Significance of FMEA (Failure Modes and Effect Analysis)

Introduction to FMEA

FMEA is known as Failure Modes and Effect Analysis, the process responsible for mitigating the risk of failure modes through a suitable recommended action that will be included during the design phases of the asset. It is a well-designed and systematically structured method for identifying and evaluating exposure to failure during an ongoing process. Therefore, it assesses the impact of potential failure to implement suitable changes in order to safeguard the integrity and reliability of the asset.

Moreover, FMEA predominantly focuses on preventing potential failures and the systematic prevention methodology potentially minimizes risks that could be harmful to the surrounding. This well-defined approach utilizes an expert team of individuals to evaluate processes for potential failures and further prevent them by proactively implementing suitable solutions.

The following essential points shall be incorporated during FMEA:

  • Which things/processes can go wrong and fail? – Failure Modes
  • Causes/trigger of failures – Failure Causes
  • The consequence of each failure – Failure Effects

Fundamental Components of FMEA

FME analysis focuses on the failure of systems- we all have wondered about what could potentially go wrong at our workplace. Which puts health, safety, and organizational reputations at risk. Why would we want something to go wrong to fix the problem respectively? Therefore, FMEA anticipates potential problems to efficiently mitigate them beforehand.

FMEA procedure sets forth a comprehensive worksheet that includes:

  • Unique reference number
  • Outlining the important functions within the analysis
  • Testing the severity and significance of the impact
  • Probability/frequency of the analysis
  • Detection-detecting or preventing potential failures
  • Risk priority number (RPN)
  • Mitigation measures for the potential risks

When to Implement FMEA (Failure Modes and Effect Analysis)

Failure Modes and Effects Analysis is not one-time, it involves the process of constantly creating effective protocols. Expert individuals will perform the analysis based on organizational needs. This can involve design phases of a system, changing the functional strategies of a system, and creating control plans prior to developing new processes. Moreover, one of the main advantages of this analysis is to regulate lean production methodology during a system lifecycle and possibly identify, evaluate, and mitigate potential malfunction risks.
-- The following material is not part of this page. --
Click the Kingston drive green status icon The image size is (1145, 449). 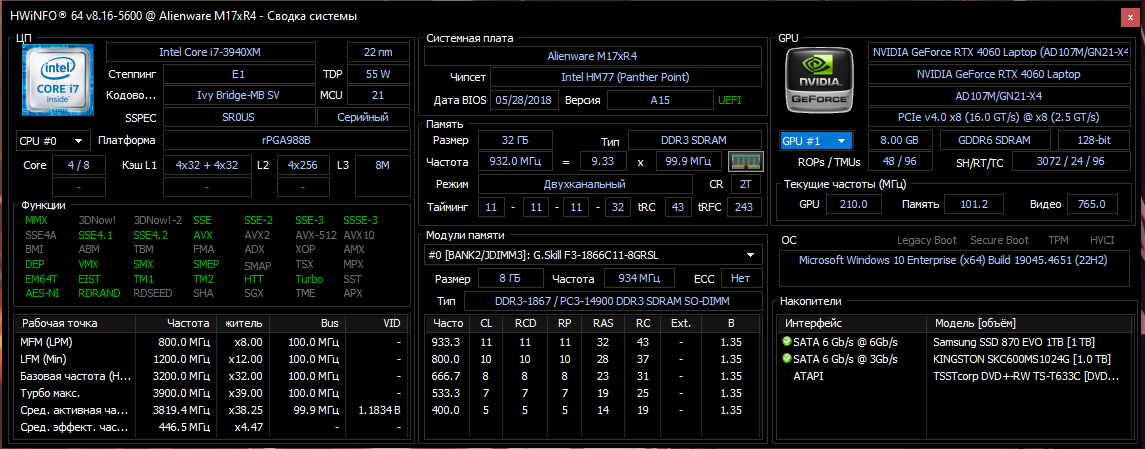click(787, 358)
Failure Modes and Effect Analysis

Universal Steps to Implement FMEA Procedure

As discussed earlier, there are various ways to implement the FMEA methodology according to specific organizational needs. To note, the main purpose of the analysis is to prevent failures prior to any hazardous situations/accidents.

The steps are as follows:

  1. Develop a team of expert individuals having extensive knowledge of systems, design, and processes.
  2. The set team of individuals shall have a comprehensive understanding of customer experience, design, and system procedures.
  3. Identify and analyze the scope of the system structure, involving the main aspects of process and design.
  4. Evaluating components of system structures.
  5. Identify points of potential failures.
  6. Extensively evaluate the system and design process respectively.
  7. Carefully analyze the causes and effects mode of potential failures.
  8. Document each potential failure effect by ranking the effect against occurrence and detection probability.
  9. Assess mitigation strategies for critical failure risks.
  10. Review and modify potential risk strategies accordingly.

Benefits of Conducting FMEA (Failure Modes and Effect Analysis)

  • Sets forth early detection of potential failure that could have an adverse impact on asset integrity.
  • Let us identify and create effective mitigation strategies for potential failures and effects.
  • Eliminates the impact of sudden and late changes due to various situations.
  • Minimizes re-occurrence of potential risks.
  • Leads to an effective team-based approach during critical failures.
  • Promotes cost-effective strategies by preventing failures that would cost high if not detected at an earlier stage.